Jul 2, 2009 7:26 pm US/Pacific
Fruits, Vegetables Part Of Checkup At SF Clinic
SAN FRANCISCO (CBS 5) ―
Inside the Southeast Medical Clinic located in San Francisco's Bayview-Hunters Point neighborhood, you'll find a tasty prescription for better health.
On Tuesday mornings, neighborhood volunteers, UCSF medical students, and the clinic staff first set up and then open up a unique food pantry. Neighbors come and line up to get free bags of groceries.
But in the bags, you won't find the usual donated cookies, chips, and sodas. Fresh produce, whole grains, even beans are on the menu.
But what's a food pantry doing inside a health clinic?
Melody O'Donnell, the clinic's director, said how she sits with clients all day, "and talk about how important it is for them to eat fresh fruits and vegetables, whole grains, as much as possible because this affects their health. But that in this neighborhood, they don't have any access to actually purchase those foods, even if they wanted to."
O'Donnell explains how the people who live in this neighborhood are mostly low income with no regular access to healthy food, adding how "there's one relatively large grocery store that's relatively expensive and people have to have a car to get there."
Dr. Sharad Jain, an associate clinical professor at UCSF, said most of the residents get their food from corner stores where there is not a lot of fresh produce or other healthy options. Jain said that puts his patients in a bind and gave CBS 5 HealthWatch an example: diabetes.

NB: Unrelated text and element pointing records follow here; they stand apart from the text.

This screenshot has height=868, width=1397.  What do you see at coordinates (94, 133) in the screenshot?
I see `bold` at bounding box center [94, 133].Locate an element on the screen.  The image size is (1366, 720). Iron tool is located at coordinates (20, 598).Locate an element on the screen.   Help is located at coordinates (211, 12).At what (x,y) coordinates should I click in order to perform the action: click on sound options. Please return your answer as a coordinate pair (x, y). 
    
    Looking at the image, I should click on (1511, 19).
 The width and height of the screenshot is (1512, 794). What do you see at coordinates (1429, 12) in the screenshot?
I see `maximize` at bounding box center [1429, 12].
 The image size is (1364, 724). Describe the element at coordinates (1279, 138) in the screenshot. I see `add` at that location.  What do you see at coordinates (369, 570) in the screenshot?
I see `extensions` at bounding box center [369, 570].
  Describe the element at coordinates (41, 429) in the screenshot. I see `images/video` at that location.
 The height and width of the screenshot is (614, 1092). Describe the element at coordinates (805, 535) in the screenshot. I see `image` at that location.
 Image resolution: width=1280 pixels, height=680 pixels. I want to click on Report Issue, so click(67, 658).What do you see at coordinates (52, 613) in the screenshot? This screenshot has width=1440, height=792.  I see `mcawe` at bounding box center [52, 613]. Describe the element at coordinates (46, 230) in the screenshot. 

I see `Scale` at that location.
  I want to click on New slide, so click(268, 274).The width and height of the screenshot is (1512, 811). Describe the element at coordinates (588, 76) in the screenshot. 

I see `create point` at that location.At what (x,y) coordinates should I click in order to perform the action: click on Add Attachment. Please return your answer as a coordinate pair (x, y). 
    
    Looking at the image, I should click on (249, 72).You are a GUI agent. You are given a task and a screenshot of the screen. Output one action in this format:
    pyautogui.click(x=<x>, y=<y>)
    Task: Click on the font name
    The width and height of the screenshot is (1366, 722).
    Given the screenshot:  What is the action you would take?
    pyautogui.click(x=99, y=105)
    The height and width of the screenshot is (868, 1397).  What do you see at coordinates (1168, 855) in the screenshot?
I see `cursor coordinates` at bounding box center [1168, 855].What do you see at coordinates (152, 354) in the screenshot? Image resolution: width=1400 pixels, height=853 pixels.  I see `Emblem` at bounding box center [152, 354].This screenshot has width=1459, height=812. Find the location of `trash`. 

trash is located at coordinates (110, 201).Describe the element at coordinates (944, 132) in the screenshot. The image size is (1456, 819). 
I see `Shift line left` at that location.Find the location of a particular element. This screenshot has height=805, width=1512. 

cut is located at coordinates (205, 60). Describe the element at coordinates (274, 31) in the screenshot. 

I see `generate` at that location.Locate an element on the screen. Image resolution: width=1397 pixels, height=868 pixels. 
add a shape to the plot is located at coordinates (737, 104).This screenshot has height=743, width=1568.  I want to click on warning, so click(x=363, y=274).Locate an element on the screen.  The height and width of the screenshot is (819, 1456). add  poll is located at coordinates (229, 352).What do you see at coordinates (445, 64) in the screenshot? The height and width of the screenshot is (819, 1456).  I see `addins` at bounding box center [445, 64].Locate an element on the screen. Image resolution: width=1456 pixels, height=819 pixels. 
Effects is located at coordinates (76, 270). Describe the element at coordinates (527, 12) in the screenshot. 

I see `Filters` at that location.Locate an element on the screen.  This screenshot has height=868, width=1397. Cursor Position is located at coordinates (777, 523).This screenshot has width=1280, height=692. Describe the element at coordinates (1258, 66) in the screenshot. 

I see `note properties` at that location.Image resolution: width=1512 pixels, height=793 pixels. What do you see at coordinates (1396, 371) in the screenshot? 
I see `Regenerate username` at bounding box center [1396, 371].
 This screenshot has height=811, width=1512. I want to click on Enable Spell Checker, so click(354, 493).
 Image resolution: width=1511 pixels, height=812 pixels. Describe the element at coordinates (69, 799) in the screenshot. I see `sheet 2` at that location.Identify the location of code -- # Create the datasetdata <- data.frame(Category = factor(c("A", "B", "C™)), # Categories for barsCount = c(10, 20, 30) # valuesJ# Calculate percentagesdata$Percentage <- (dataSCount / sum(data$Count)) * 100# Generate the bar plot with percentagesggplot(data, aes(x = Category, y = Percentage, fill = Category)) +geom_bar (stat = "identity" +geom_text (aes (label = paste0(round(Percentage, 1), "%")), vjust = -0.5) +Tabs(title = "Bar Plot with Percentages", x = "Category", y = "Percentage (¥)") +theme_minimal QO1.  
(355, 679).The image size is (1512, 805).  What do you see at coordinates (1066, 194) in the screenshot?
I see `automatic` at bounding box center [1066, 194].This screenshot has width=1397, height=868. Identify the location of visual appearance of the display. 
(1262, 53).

Dr. Jain said with diabetes, "we prescribe a very controlled diet for our clients for our patients, but often they can't find the foods we recommend and then their sugars are actually pretty high and they have complications from their disease for that reason."
So community health experts decided they would make fresh produce and more nutritious foods available at the clinic.
77-year-old Hazel King loves it, and said "it's in my neighborhood. I don't have to go out looking. It's right here."
Eating a healthier diet has helped King lose some weight and feel better.
The pantry is collaboration between the San Francisco Department of Public Health and UCSF Medical Center.
But the lesson is for anyone who lives in any neighborhood. You are what you eat.